TEXTE DE LA PAGE
Il n’est pas surprenant que les Catalans aient accueilli avec soulagement cette transition pacifique. Mais le statut d’autonomie octroyée, s’il avait été accepté comme une première étape, était bien loin de celui de 1932 et surtout, comme la suite allait le démontrer, toute possibilité de le faire progresser était barrée par la Constitution et les institutions monarchiques de l’Etat espagnol. Par ailleurs, l’abandon du rétablissement de la république par les partis nationaux – PSOE et PCE – qui avaient reçu le plus de voix en Catalogne libéra un espace pour un parti catalaniste de centre-droit, Convergence démocratique de Catalogne, dirigé par Jordì Pujol7.

EXERCICES PROPOSÉS
1. Résumez en deux phrases le texte sur l'autonomie catalane.
2. Rédigez, s'il vous plaît, la suite du texte sur l'autonomie catalane à partir de sa dernière phrase.
Les données n'interviennent en rien ici.

SECTION DES DONNÉES
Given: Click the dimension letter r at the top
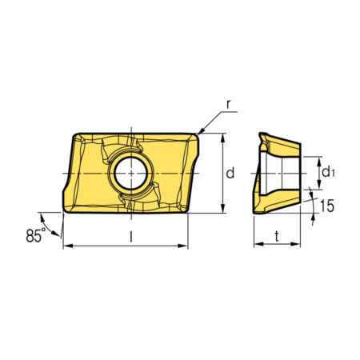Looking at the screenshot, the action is (228, 105).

RÉPONSES FOURNIES
1. Les Catalans ont accueilli avec soulagement la transition pacifique, mais le statut d'autonomie octroyé restait bien loin de celui de 1932, et la Constitution ainsi que les institutions monarchiques de l'État espagnol empêchaient de le faire progresser. En renonçant au rétablissement de la république, le PSOE et le PCE, les partis nationaux ayant reçu le plus de voix en Catalogne, ont libéré un espace pour Convergence démocratique de Catalogne, un parti catalaniste de centre-droit dirigé par Jordì Pujol.

2.
En 2003, changement de majorité à la Generalitat, le « Govern » est alors présidé par le socialiste Pascal Maragall, avec une coalition incluant le PSUC, l’ERC et les Verts. Le Govern engage une révision du statut d’autonomie avec le soutien de tous les députés sauf ceux du PP. On sait comment ce statut fut censuré par les Cortès et le tribunal constitutionnel de l’Etat espagnol. La population, qui réagit au travers de Diadas toujours plus gigantesques, en tira la conclusion logique qu’elle n’avait pas de concessions à espérer de l’Etat espagnol et d’institutions héritées du franquisme. La déclaration unilatérale d’indépendance était la seule voie.

Gérard Florenson

 

  • 1. « La longue marche vers la revue catalane », revue l’Anticapitaliste n° 92, novembre 2017.
  • 2. Loi de succession à la direction (Jefatura) de l’Etat de 1947. L’Espagne se configure comme un Royaume, mais Franco est proclamé chef d’Etat à vie avec le droit de désigner le futur souverain.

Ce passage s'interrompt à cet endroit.